Spinning

Most categories of textiles are manufactured with threads, spun from several kinds of raw materials (fibres). The processing of fibres (including spinning of threads) is a multi-stage operation and the exact technical steps depend on the nature of the chosen fibre (of animal or plant origin) and on the desired quality of the targeted end product. These technical processes are extremely laborious and time consuming. In Greek tradition there is a proverb which underlines the complexity and the intensity of these preparatory procedures (“the flax's passions”, in analogy to “Christ's passions”).

For example, flax is harvested at different times in the plant's ripening cycle, according to the fibre quality which is necessary for the targeted end product. The finer the fabric to be woven, the softer and greener the fibres of the plant, therefore the earlier their harvest. After the harvest, bundles of flax stems are laid to dry under the sun and they are then shaken to drop the linseeds. Then a long and laborious process begins to extract the fibres from the stem. At first, flax stems are immersed into water for a long period of time (around 15 days), either in rivers, tubs or canals, a process which allows the stem to rot and the fibres within the stem to lose pectin, an adhering substance which keeps them stuck in bundles. After retting, flax is again dried  and then the fibre extraction begins. In order to extract the fibres, the stems are broken up with a wooden rod which breaks the woody part of the stem. In all probability, this breaking process gave birth to folk tales and proverbs in Greek tradition referring to “the flax's passions”. 

The next stage entails the hackling of the fibres in order to clean them from any remaining wooden pieces of the stem and to disentangle them. Hackling or combing is carried out with a comb (“lanaria” in modern Greek) and also helps bring the fibres in a parallel arrangement and to sort them according to quality and length. Then the fibres are ready to be spun.

Spinning, the process during which fibres are twisted into a long, continuous and strong thread, can be performed with our without tools. One of the techniques of making thread requires only the spinner's hands: manipulating and twisting the fibres with the fingers. In Ancient Greece the most common technique employed was draft spinning with a drop spindle, an activity often depicted in art and referred to in texts.

Traditional and ancient spinning tools include the distaff, a wooden, long, stick where the unspun fibres are placed, the spindle, a slim, wooden rod, and the spindle-whorl, usually made of baked clay, which is fixed most often on the lower part of the spindle and serves as a flywheel during the rotation of the spindle. Sometimes a metal hook protrudes from the upper end of the spindle to fasten the beginning of the thread. Another accoutrement is the indispensable basket, where the spinners or the weavers would store their raw materials, yarns and tools of their craft.

It appears that in some instances the fibres were first given a twist with the hands on top some sort of a surface. Then this crudely-made roving was spun with a spindle. In ancient art this process is often depicted on vases, where we see women twisting thread on their thighs or on their calves.  A clay, semi-cylindrical tool with a rough surface, called the “epinetron”, was often placed upon the spinners' thigh in order to protect their skin during this process of twisting thread.
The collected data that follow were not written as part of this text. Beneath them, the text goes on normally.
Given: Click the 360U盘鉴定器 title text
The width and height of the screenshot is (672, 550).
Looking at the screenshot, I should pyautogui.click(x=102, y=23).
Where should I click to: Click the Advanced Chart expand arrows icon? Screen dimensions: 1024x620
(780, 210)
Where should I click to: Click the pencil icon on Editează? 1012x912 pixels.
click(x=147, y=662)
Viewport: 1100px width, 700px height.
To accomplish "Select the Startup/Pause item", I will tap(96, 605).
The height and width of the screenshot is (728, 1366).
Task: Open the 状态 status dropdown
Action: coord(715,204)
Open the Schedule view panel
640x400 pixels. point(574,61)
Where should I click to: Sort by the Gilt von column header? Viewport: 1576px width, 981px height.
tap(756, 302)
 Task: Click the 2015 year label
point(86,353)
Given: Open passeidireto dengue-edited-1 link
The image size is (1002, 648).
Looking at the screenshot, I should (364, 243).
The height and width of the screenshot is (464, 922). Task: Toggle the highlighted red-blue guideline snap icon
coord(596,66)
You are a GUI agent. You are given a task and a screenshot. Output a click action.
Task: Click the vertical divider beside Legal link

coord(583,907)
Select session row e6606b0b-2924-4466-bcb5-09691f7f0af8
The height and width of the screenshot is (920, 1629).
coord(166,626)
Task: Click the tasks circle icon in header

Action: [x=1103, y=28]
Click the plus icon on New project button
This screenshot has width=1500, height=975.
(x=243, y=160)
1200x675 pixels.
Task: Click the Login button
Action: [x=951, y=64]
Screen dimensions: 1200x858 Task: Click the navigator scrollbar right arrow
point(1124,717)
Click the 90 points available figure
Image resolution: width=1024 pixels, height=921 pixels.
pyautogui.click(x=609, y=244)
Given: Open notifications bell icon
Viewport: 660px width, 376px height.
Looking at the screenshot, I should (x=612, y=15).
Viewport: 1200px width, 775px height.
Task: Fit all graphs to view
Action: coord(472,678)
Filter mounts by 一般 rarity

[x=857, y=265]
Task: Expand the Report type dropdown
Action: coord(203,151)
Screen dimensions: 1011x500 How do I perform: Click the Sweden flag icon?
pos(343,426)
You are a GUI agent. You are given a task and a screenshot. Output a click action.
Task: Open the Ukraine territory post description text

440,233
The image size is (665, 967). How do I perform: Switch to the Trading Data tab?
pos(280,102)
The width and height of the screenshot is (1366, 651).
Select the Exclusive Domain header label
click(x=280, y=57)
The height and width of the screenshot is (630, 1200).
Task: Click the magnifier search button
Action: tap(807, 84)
Spinning is performed in the following way: a small quantity of fibres is drafted with the fingers, fixed on the spindle and at the same time twisted, while the spindle equipped with the spindle whorl also rotates along its axis. When the twisted thread is long enough, it is wound around the spindle, and the rotation of the spindle starts all over again with a new bundle of fibres.

Apart from spinning with a drop spindle, another technique of making thread was also used in Ancient Greece. This alternative technique is called splicing and it results in a distinct thread type, which has been observed in ancient Greek textile fragments. Splicing is most often related to the textile traditions of Ancient Egypt, where it was used to manufacture extremely fine yarn, for high quality textiles. In essence, this technique entails splicing together the ends of separate bundles of fibers so that they form very fine, continuous threads.

During spinning, the fibres are twisted either clockwise or anti-clockwise. The direction of twist is described in international textile technological terminology as Z (in the first case) or as S twist (in the second case). Whenever the direction of twist is not obvious, the technical description is given with the letter I.

Threads can be either single-spun, when only one strand of fiber is twisted, or plied, whenever two or more individual threads are further together together. Single-spun threads are also termed as primary twist threads and are described with lower case s or z letters according to the direction of twist. Plied threads are also termed secondary (or tertiary) twist yarn and are described with a combination of letters, numbers and again letters, to give their full technical descriptive code. For example, a two-plied thread of Z direction spun from individual single threads of s direction can be coded either as s2Z or as Z2s.